The $3.5 trillion “human infrastructure” budget blueprint conjured out by Senate Democrats earlier in July and narrowly passed Senate earlier this month, setting the stage for Democrats to pour billions, increasing taxes while adding to the deficit to fund their focused based social safety net programs. Spearheaded by Sen. Bernie Sanders (I-VT), the budget blueprint includes tuition-free community college, free universal Pre-K, paid family leave, expansion of Medicare, and provides amnesty.
Manchin argued in the op-ed the $3.5 trillion spending plan amounts to a wish list of Democratic priorities from social programs to climate change, and
“Over the past 18 months, we’ve spent more than $5 trillion responding to the coronavirus pandemic. Now Democratic congressional leaders propose to pass the largest single spending bill in history with no regard to rising inflation, crippling debt, or the inevitability of future crises,” Manchin said. “Those who believe such concerns are overstated should ask themselves: What do we do if the pandemic gets worse under the next viral mutation? What do we do if there is a financial crisis like the one that led to the Great Recession?”
“Instead of rushing to spend trillions on new government programs and additional stimulus funding, Congress should hit a strategic pause on the budget-reconciliation legislation,” Manchin added. “I, for one, won’t support a $3.5 trillion bill, or anywhere near that level of additional spending, without greater clarity about why Congress chooses to ignore the serious effects inflation and debt have on existing government programs. We must allow for a complete reporting and analysis of the implications a multitrillion-dollar bill will have for this generation and the next. Such a strategic pause will allow every member of Congress to use the transparent committee process to debate: What should we fund, and what can we simply not afford?”
Manchin called on the House to pass within a few weeks the Senate recently passed bipartisan infrastructure bill separately. The West Virginia Senator centrist counterparts in the House led by Rep. Josh Gottheimer (D-NJ) held out on voting for the budget resolution that enabled Democrats to bypass the Senate filibuster through reconciliation in exchange for a promise from Speaker Nancy Pelosi (D-CA) that the infrastructure bill will be considered later this month. Pelosi previously has vowed to link both the bipartisan infrastructure bill and the final spending measure together.
Democratic-led committees in both chambers have a tight Sept. 15 deadline to assemble the legislation after the House passed the $3.5 trillion budget resolution blueprint last week amidst Afghanistan chaos. Under reconciliation, the Senate can advance a bill with a simple majority, rather than the 60 votes usually required. But with the split 50-50 Senate, just a single Democrat defection will sink the whole bill entirely as the Senate GOP has come out universally opposed to the $3.5 trillion “tax-and-spend” spending package.

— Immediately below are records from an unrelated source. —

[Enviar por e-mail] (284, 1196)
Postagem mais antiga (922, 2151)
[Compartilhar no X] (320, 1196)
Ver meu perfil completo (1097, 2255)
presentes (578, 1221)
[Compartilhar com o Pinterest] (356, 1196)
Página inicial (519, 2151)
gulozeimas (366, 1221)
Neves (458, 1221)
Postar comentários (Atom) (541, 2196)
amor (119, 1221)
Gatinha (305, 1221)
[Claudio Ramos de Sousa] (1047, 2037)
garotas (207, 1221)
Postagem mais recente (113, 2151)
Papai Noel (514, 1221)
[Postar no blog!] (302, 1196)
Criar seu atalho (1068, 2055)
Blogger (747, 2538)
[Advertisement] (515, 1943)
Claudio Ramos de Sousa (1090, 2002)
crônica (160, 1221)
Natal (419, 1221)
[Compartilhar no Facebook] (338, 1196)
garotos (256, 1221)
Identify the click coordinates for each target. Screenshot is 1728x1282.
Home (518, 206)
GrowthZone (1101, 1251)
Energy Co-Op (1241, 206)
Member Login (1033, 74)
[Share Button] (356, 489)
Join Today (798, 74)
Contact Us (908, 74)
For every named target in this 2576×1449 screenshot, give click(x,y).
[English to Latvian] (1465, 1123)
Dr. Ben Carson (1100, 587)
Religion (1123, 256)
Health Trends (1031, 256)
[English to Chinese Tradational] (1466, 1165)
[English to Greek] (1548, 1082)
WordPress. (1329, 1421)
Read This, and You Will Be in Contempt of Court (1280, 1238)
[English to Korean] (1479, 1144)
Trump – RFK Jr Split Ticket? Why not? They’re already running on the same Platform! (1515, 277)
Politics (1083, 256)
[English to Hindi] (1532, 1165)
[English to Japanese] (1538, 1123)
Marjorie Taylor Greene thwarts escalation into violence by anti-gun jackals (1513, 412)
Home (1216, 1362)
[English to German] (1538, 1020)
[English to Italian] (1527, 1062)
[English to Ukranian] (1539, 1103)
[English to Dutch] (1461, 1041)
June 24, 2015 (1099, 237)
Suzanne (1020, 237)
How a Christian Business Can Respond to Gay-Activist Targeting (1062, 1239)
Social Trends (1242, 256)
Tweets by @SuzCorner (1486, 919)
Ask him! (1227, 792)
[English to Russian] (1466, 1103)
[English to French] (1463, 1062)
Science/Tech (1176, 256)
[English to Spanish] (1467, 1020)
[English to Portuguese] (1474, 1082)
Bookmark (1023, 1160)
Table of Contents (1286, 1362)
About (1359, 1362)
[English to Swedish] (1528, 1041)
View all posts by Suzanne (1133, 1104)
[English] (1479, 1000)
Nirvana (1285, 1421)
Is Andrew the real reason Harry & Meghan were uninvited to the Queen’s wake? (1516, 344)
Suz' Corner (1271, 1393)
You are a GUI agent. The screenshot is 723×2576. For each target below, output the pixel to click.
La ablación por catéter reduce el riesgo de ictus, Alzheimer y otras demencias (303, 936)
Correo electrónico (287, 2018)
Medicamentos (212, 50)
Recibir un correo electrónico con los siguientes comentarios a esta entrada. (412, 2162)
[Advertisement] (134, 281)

Progressive lashed out against Manchin with frustration following his op-ed being published. Sanders, the Senate Budget Committee chair, said he isn’t caving to Manchin’s demands tweeting Thursday night, “No infrastructure bill without the $3.5 trillion reconciliation bill.” House Progressive Caucus chair Rep. Pramila Jayapal tweeted, “Absolutely not,” while Rep. Alexandria-Ocasio Cortez blamed the West Virginia moderate for the 12 flooding deaths in New York City caused by Tropical Storm Ida.